Preliminary Evaluation

The NOAA/CIMSS ProbSevere model has been manually evaluted for two days during the 2013 convective season. This evaluation encompasses over 800 storms in geographically diverse locales. This evaluation is preliminary and serves as a general assessment of overall model skill.

The model was scored against two different truth metrics: 1) initial NWS severe thunderstorm and tornado warnings (SVR/TOR) and 2) initial local storm reports (LSRs), including wind damage, hail diameter >= 1", or a tornado. The model, by design, is meant to give the probability that a storm will first produce severe weather, thus, the initial LSRs are used. One other goal of this model is to increase lead time to initial NWS warnings, thus, model skill is also measured to the first NWS warning on storms.


Skill was measured for multiple probability bins, thresholded at 1%, 10%, 30%, 50%, 70%, and 90%. POD, FAR, CSI, and PSS were calculated for the model, measured against initial NWS SVR and TOR warnings for storms (whichever came first) for the left figure, and initial LSRs for the right figure. When measured against NWS warnings, the maximum CSI was about 0.42 at the 50% threshold; there was a broad maximum of CSI of about 0.40 from 30% to 70% probabilities, however. The bars around each point on the CSI and PSS curves represent 95% confidence intervals for those values (obtained via statistical bootstrapping).

When measured against initial LSRs, the maximum CSI was about 0.40 at the 70% probability threshold. The POD is higher for 30% to 90% thresholds when measured against LSRs as opposed to NWS warnings, since NWS warnings typically (but not always) are issued prior to severe weather occurrence.

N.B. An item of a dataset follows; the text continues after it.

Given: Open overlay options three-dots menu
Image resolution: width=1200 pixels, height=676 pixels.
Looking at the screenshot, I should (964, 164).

Lead time was measured for the ProbSevere model "hits", which are in this case, obtaining a certain probability threshold prior to initial NWS warning issuance (left figure), or LSR occurrence (right figure). Median lead times are represented by the horizontal red lines. Notches on the boxes represent 95% confidence intervals of the median lead time. The top and bottom edges of the box represent the interquartile range (IQR, 25th percentile to 75th percentile). The black horizontal lines, or "whiskers", are the last lead time point within +/- 1.5*IQR. Plus signs ("+") represent points outside +/- 1.5*IQR, or "outliers". We see that even at higher probability thresholds (50% to 90%), median lead times are in the 9 to 13 minute range prior to initial NWS warning issuance.

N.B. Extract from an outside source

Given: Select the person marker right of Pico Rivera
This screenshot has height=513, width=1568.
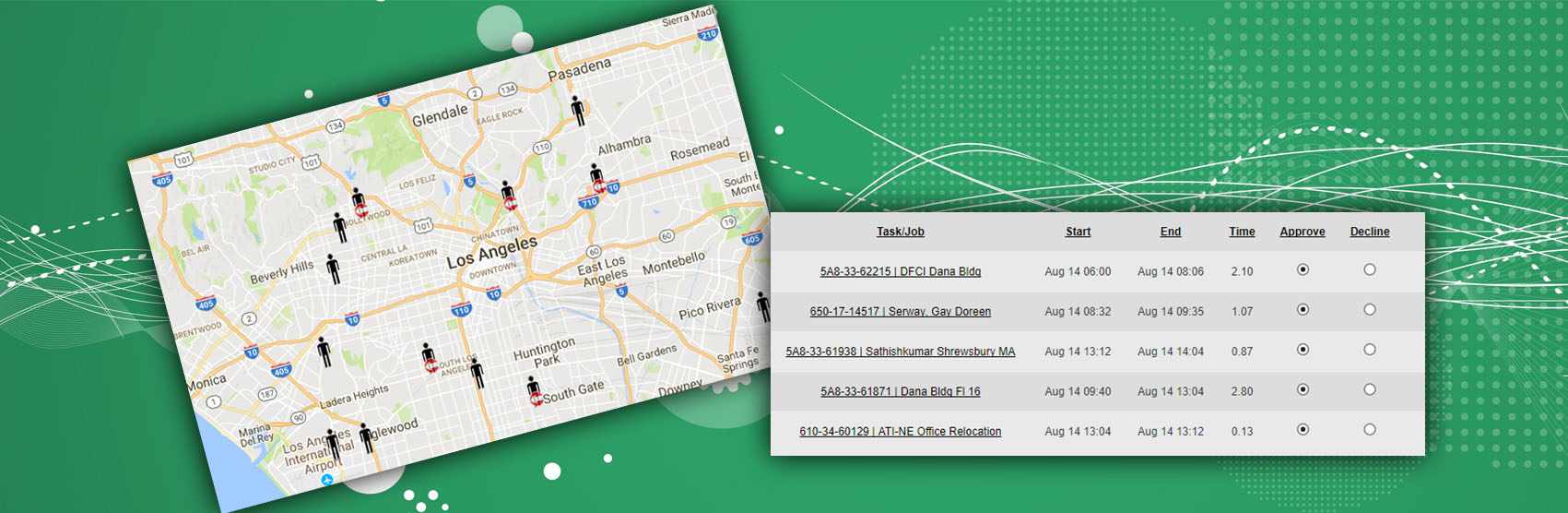Looking at the screenshot, I should (762, 306).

When lead time is measured prior to LSR occurrence (right figure), median lead time exceeds 30 minutes at the 30% and 50% thresholds, exceeds 20 minutes at the 70% threshold, and exceeds 15 minutes at the 90% threshold.


These are a "reliability" or "attributes" diagrams. They measure how well-calibrated the model probabilites actually are (e.g., when the model forecasts a 60% probabilty of severe, does severe weather occur 60% of the time?, or do the probabilities mean what they say?). The forecast probabilities on the x-axis represent the midpoints of the probability bins chosen. Anywhere a red point falls in the shaded green region represents that probability bin contributing positively to the skill (measured against the sample climatology). The left figure plots model reliability measured to initial NWS warning issuance for storms. The frequency of NWS warning issuance is about 12% for our sample, which is the horizontal black line toward the bottom of the plot. The diagonal blue line is the 1:1 line, and represents "perfect reliability". The closer the red points are to this line, the more reliable or well-calibrated the model is. You can see that most probability bins contribute positively to the model skill, and that the model is quite reliable overall, when measured against initial NWS warnings.

The figure on the right plots model reliability measured against LSR occurrence. The sample frequency for LSR occurrence is 9%. The model is still skillful at most probability bins, but seems to exhibit an overforecasting bias (i.e., LSR occurrence is less than what the model's forecasted probabilities are). Part of this may be due to inaccuracies in LSR reporting, but part of this may also be due to inaccuracies in the model as a result of many uncertainties and sources of error in the input data.